= Beginning of Section =

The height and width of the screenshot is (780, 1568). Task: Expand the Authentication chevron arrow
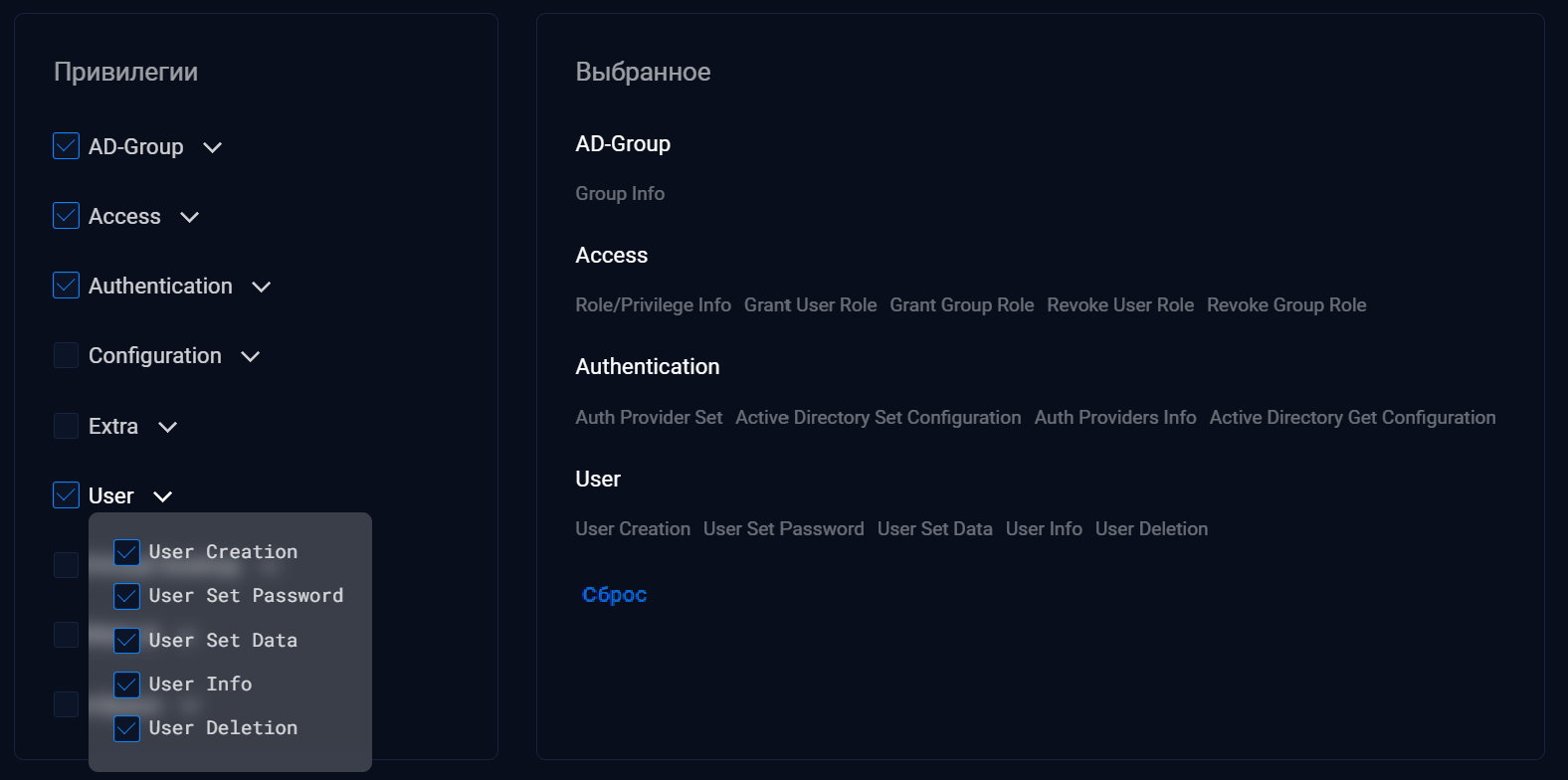[262, 287]
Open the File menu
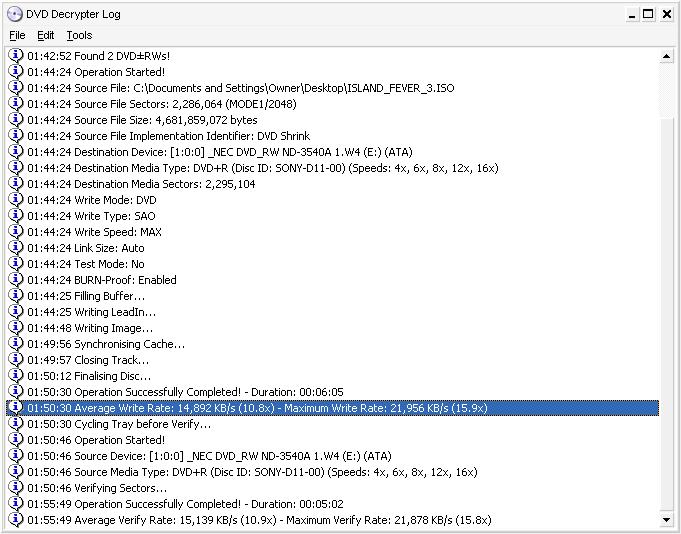The image size is (681, 534). coord(17,35)
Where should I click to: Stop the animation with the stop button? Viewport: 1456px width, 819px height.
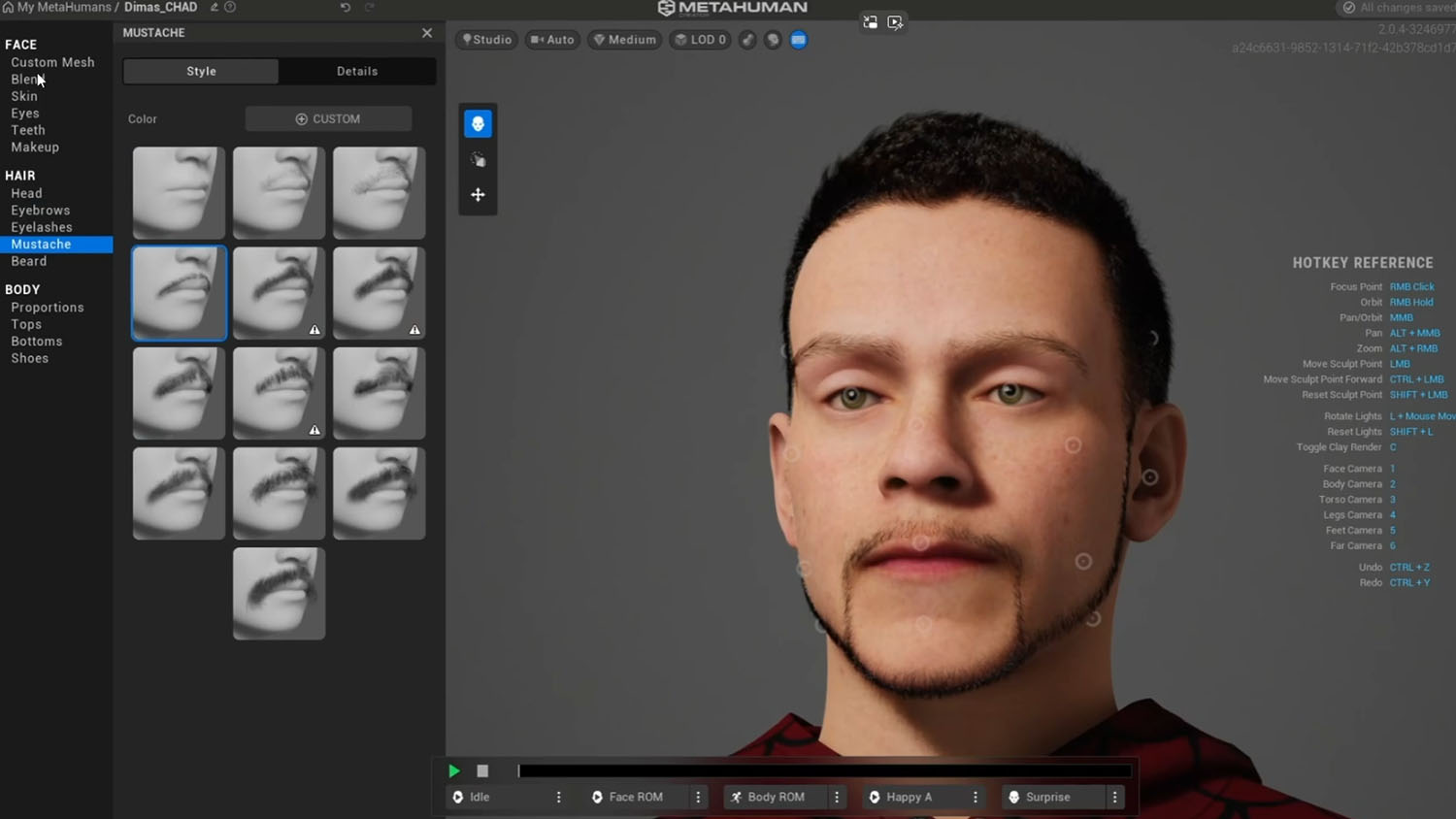point(482,771)
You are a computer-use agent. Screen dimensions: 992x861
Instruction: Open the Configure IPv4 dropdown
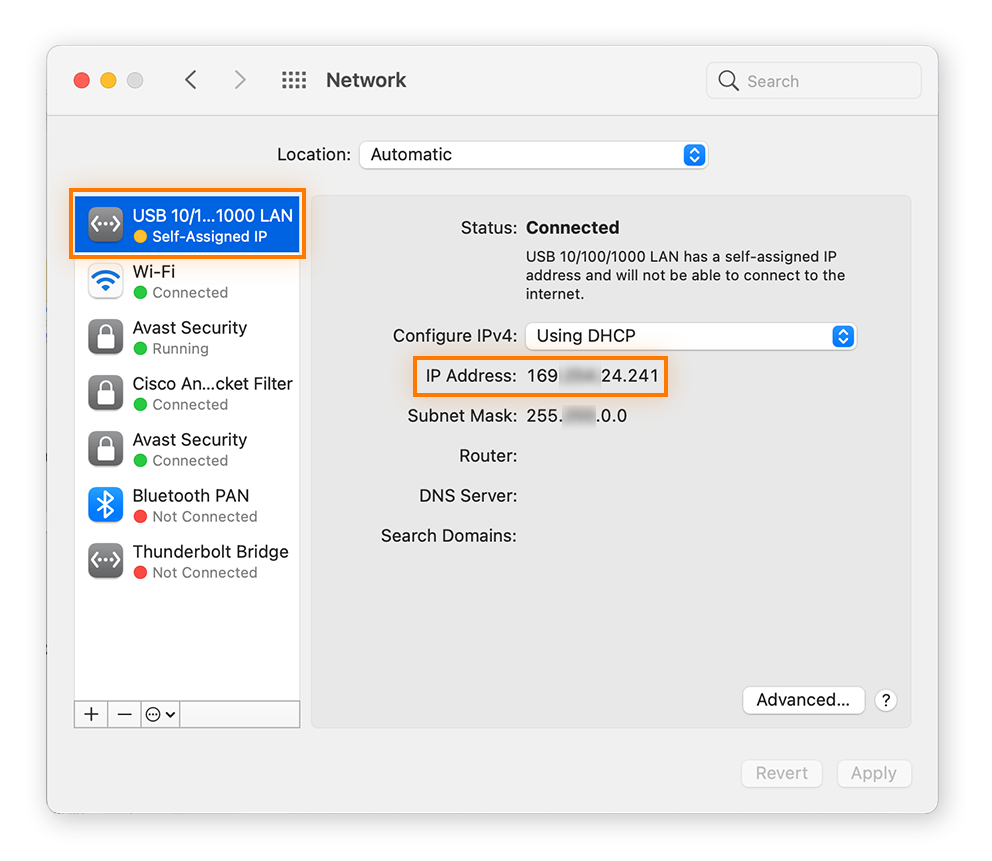(690, 336)
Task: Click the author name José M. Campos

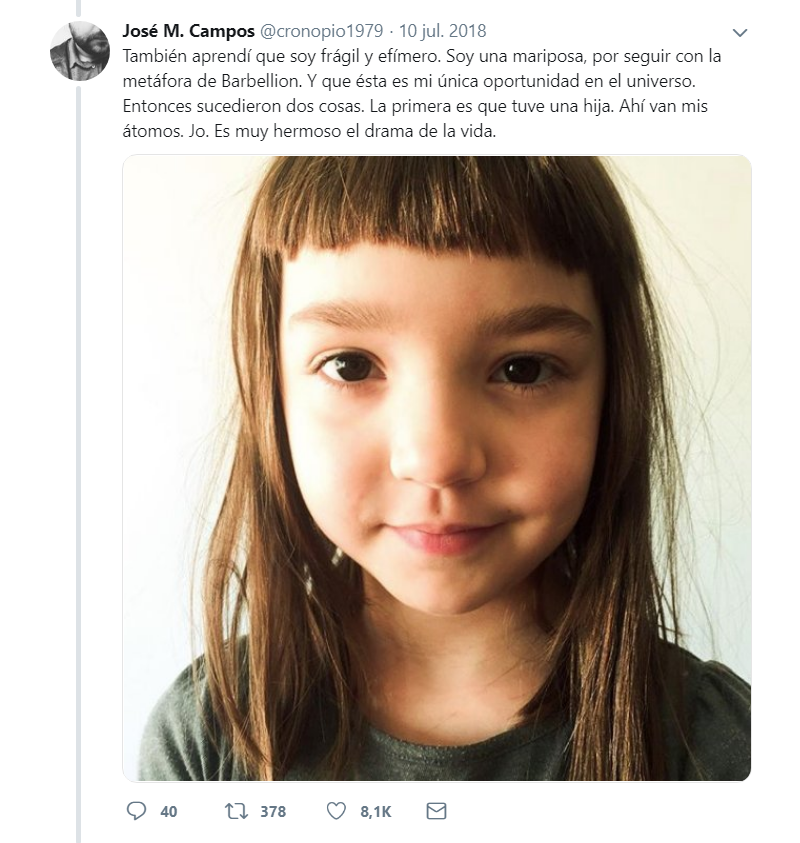Action: click(187, 30)
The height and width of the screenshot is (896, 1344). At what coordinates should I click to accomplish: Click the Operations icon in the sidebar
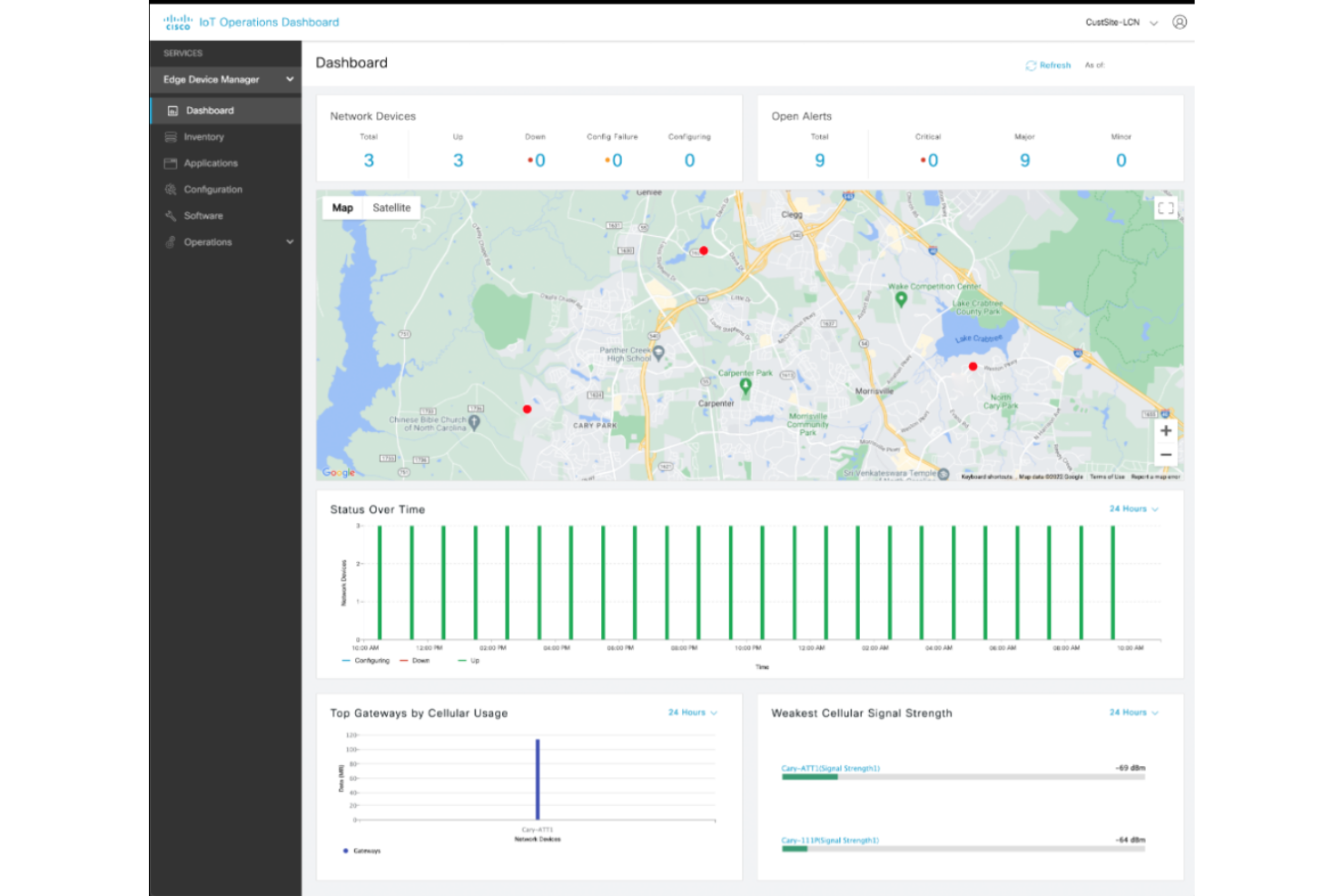[x=171, y=241]
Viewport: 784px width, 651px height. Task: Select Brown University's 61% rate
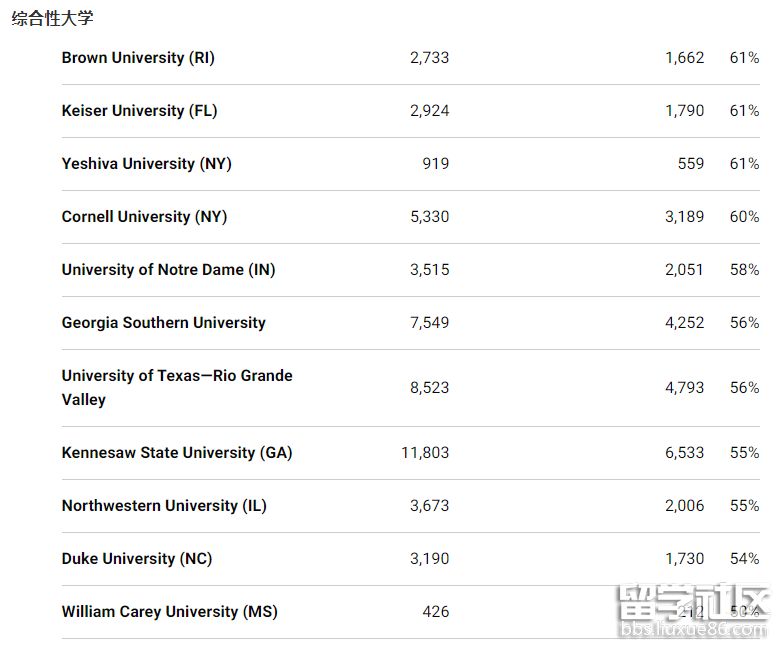(744, 58)
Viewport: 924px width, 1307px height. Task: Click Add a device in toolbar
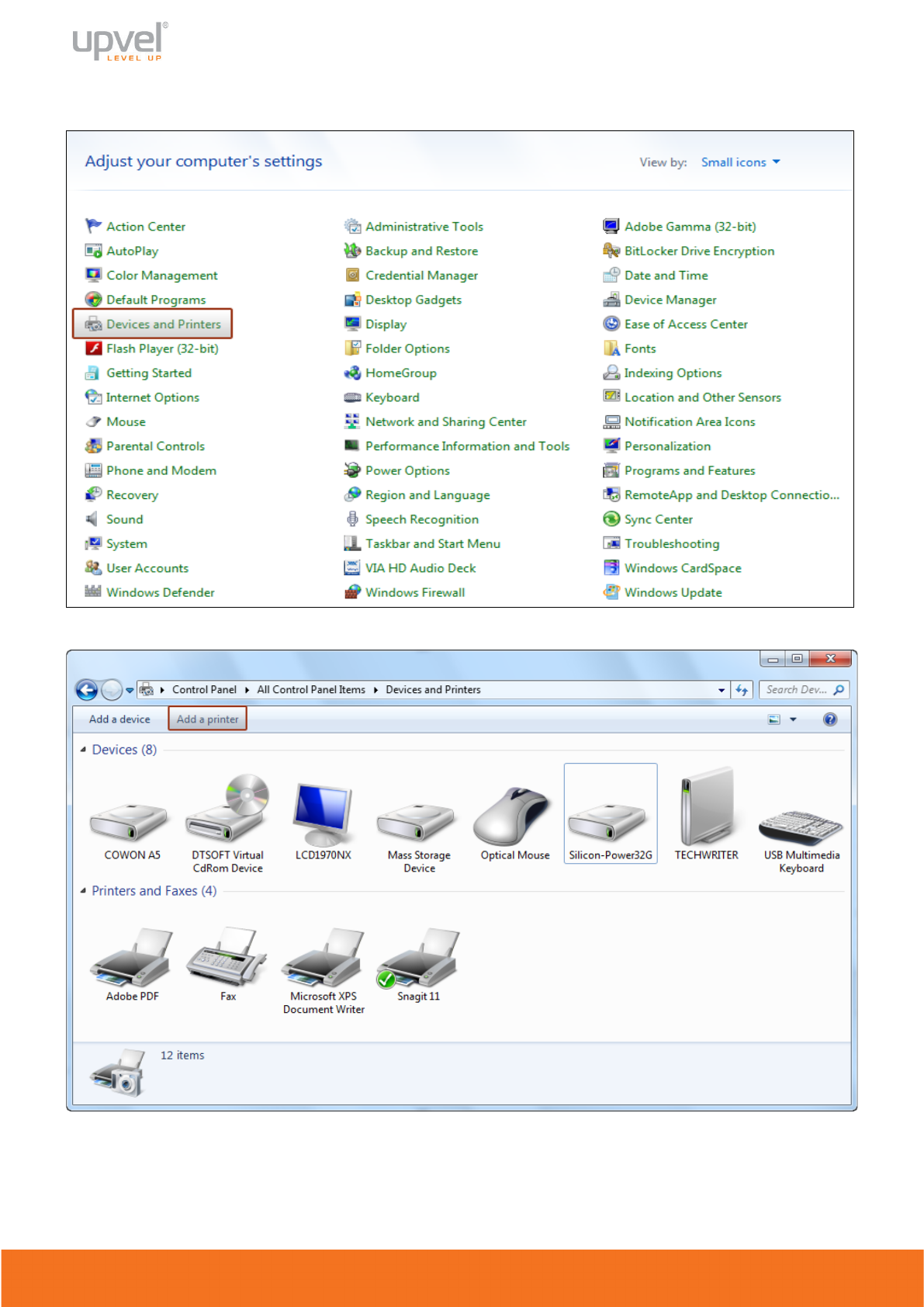[119, 719]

= End of Section =

*Exercise description*.
Exactly the lines from the one that contains "Open the File menu" to the last line of the data, both included, should be set down, and no pictures should appear among them.

*Exercise response*.
Open the File menu
The image size is (681, 534). coord(17,35)
Where should I click to: Stop the animation with the stop button? Viewport: 1456px width, 819px height.
point(482,771)
You are a computer-use agent. Screen dimensions: 992x861
Instruction: Open the Configure IPv4 dropdown
(690, 336)
Task: Click the author name José M. Campos

Action: click(187, 30)
The height and width of the screenshot is (896, 1344). At what coordinates should I click to accomplish: Click the Operations icon in the sidebar
[x=171, y=241]
Viewport: 784px width, 651px height. Task: Select Brown University's 61% rate
(744, 58)
Viewport: 924px width, 1307px height. Task: Click Add a device in toolbar
[119, 719]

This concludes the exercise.